A l’exception du f° 170, tous ces textes ont l’orthographe « Shakespeare » 

 

Sur Homère

Editions : IN, p. 270 sqq. ; Leuilliot, p. 465 ; Œuvres complètes, « Bouquins », vol. « Chantiers », section « William Shakespeare », Y. Gohin éd., p. 1011 sqq.

Manuscrit 24 776, f° 208-217. Les trois textes différents du manuscrit restent correctement distingués dans toutes les éditions, mais elles ont tort de les éloigner du dossier consacré aux traducteurs puisque la chemise qui les contient porte : « Sur Homère / Choses écrites par moi et notes / (dossier retiré de ce que j’ai écrit sur la traduction pourra y être ré-inséré plus tard, quand je complèterai – ou quand je réunirai ce travail à une réimpression de William Shakespeare. » Quant aux notes indiquées par Hugo, C. Daubray, dans l'édition de l'IN, en donne six pages à la suite des trois textes mais, dans le manuscrit, elle les rejette au sein de « Notes de travail ». Leur publication est faite en dépit du bon sens : dispersion de notes se trouvant sur la même feuille, assemblage d’autres écrites sur des feuilles différentes.

 

[A Reims] ou [Shakespeare et le sacre de Charles X]

Editions : avec le premier titre : IN, p. 250 sqq. et William Shakespeare, ed.
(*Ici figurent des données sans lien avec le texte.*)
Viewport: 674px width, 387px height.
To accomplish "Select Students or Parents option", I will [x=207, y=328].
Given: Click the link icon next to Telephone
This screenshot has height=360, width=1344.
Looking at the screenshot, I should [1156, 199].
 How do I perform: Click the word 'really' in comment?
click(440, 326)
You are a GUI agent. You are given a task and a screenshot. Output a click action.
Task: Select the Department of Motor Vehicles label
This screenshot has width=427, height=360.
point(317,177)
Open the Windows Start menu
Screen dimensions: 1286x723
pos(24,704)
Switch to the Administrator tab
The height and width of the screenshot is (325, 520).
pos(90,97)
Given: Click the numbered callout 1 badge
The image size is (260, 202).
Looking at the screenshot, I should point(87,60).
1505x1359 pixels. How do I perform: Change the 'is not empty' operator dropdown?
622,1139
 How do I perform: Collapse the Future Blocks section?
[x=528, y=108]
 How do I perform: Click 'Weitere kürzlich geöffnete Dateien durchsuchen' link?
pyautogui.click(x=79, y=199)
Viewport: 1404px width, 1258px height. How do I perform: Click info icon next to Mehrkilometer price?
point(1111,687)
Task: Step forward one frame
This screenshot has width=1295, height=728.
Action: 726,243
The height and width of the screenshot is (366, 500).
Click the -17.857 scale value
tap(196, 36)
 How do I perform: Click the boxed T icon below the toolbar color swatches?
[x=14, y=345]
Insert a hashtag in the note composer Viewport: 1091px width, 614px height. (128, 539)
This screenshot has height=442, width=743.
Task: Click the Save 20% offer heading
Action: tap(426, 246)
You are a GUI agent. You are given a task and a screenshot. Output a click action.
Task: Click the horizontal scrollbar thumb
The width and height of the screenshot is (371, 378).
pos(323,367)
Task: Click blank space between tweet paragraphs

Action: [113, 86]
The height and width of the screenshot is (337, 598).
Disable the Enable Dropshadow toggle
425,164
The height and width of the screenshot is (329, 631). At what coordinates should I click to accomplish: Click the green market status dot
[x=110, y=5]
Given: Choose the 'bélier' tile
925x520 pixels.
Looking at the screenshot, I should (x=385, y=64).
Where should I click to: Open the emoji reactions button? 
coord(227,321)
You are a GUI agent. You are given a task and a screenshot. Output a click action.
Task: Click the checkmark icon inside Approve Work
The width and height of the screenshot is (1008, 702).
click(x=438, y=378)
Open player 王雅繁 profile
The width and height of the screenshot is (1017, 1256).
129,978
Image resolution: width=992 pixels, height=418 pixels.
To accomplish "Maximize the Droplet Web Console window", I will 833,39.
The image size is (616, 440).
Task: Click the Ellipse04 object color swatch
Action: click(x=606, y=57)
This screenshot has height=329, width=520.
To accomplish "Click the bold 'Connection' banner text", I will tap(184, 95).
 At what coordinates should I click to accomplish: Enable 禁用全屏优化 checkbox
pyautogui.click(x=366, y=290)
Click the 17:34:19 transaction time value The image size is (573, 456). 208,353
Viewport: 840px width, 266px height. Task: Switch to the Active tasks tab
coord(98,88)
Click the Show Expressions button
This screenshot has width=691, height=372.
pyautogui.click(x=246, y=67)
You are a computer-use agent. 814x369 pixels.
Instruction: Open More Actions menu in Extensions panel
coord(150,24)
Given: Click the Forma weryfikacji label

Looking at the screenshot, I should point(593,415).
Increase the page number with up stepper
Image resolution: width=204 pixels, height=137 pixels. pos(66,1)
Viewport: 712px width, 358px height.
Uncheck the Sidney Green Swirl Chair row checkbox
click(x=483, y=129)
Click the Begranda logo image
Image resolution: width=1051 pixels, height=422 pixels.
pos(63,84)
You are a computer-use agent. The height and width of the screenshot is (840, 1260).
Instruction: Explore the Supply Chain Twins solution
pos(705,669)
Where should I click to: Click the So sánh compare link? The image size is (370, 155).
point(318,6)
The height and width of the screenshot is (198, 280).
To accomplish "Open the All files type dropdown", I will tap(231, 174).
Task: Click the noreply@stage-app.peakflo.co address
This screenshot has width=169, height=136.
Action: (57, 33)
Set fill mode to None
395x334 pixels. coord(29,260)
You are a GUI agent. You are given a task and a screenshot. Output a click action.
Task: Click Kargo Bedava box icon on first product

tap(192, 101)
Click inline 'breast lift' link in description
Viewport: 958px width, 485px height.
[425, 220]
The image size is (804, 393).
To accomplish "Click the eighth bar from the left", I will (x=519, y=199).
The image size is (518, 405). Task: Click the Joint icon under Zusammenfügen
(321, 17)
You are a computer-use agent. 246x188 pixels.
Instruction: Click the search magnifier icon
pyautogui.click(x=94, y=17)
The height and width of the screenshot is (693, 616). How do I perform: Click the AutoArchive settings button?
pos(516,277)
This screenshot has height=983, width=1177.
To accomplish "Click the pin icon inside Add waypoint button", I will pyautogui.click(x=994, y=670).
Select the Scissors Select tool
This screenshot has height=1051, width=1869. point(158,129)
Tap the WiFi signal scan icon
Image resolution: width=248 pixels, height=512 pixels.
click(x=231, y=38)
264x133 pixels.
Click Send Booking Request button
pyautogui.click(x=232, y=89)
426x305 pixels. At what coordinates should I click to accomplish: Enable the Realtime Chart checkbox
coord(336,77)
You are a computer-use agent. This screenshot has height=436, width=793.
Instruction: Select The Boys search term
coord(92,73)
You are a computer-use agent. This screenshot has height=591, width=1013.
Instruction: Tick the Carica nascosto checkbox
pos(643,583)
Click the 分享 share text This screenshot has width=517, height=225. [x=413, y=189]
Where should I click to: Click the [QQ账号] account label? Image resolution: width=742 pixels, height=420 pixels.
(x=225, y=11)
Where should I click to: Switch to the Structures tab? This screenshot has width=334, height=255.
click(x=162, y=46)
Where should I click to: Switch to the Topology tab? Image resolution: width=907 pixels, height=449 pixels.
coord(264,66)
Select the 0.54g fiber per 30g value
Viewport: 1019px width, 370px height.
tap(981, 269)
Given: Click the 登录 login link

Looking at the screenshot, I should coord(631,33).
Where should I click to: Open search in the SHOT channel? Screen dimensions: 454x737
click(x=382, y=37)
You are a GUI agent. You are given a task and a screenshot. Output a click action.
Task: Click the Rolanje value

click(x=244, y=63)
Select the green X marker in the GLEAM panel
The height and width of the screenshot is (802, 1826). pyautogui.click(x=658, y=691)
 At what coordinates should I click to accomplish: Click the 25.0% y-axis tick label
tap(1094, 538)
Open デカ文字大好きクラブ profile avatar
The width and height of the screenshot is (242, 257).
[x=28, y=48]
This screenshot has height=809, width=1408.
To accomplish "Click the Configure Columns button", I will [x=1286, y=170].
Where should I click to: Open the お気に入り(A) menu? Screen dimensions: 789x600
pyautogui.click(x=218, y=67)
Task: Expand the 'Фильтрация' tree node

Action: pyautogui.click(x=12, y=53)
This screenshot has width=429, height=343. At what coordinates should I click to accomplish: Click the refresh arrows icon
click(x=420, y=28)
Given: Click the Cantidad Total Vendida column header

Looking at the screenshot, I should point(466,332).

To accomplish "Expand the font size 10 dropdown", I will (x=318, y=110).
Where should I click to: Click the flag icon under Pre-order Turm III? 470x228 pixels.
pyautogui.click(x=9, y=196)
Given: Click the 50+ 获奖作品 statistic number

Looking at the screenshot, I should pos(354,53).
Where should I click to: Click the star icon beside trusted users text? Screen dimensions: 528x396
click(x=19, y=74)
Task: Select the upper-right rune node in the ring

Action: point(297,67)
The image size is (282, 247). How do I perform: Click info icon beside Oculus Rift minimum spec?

B. Leuilliot, ibid., p. 411 sqq ; et avec le second : Œuvres complètes, « Bouquins »,, vol. « Chantiers », section « William Shakespeare », Y. Gohin éd., p. 1003 sqq.

Manuscrit 24 776, f° 3-18. Ces feuilles ont été rapprochées de William Shakespeare par Georges Hugo en personne, signataire de cette note que l’IN place en tête « Deux voyages à Reims formant un commencement à William Shakespeare ». Le début du texte étant précédé d’un « VI », Y. Gohin avance « l’hypothèse qu’il venait, avant que Hugo ne l’en retire, à la fin du livre I de la première partie. On ne peut pas l’exclure ; mais la longueur du texte et la place relativement faible qu’y tient la lecture avec Nodier du Roi Jean au regard du récit du sacre, de la méditation qu’il entraîne et du récit du second voyage à Reims expliquent mieux son retrait que sa présence.  Une chemise du Reliquat (f° 167), ensuite réutilisée pour recevoir les fragments concernant traducteurs et traductions, a enveloppé ce texte ; elle porte, écrit au crayon : «  Prose / Lecture de Shakspeare à Reims/ Philosophie / Important » où l’orthographe « Shakspeare » indique que, si cette chemise enregistre bien la mise à l’écart du texte réservé pour une autre destination, elle a été précoce et a suivi de très peu sa rédaction puisque les deux orthographes du nom y coexistent. Le manuscrit est celui d’une mise au net achevée : feuilles paginées au coin gauche, nombreuses additions, alinéas ajoutés. L’édition de l’IN présente les défauts habituels, corrigés dans celle d’Y. Gohin.

*

 

En revanche, la rédaction de trois autres longs textes participe à celle de William Shakespeare, à des titres divers. Ce sont:

 

Les génies appartenant au peuple

Editions : IN, p. 259 sqq. ; éd. B. Leuilliot, ibid., p. 451 ; Œuvres complètes, « Bouquins »,, vol. « Critique », section « Proses philosophiques des années 60-65 », Y. Gohin éd.,  p. 587.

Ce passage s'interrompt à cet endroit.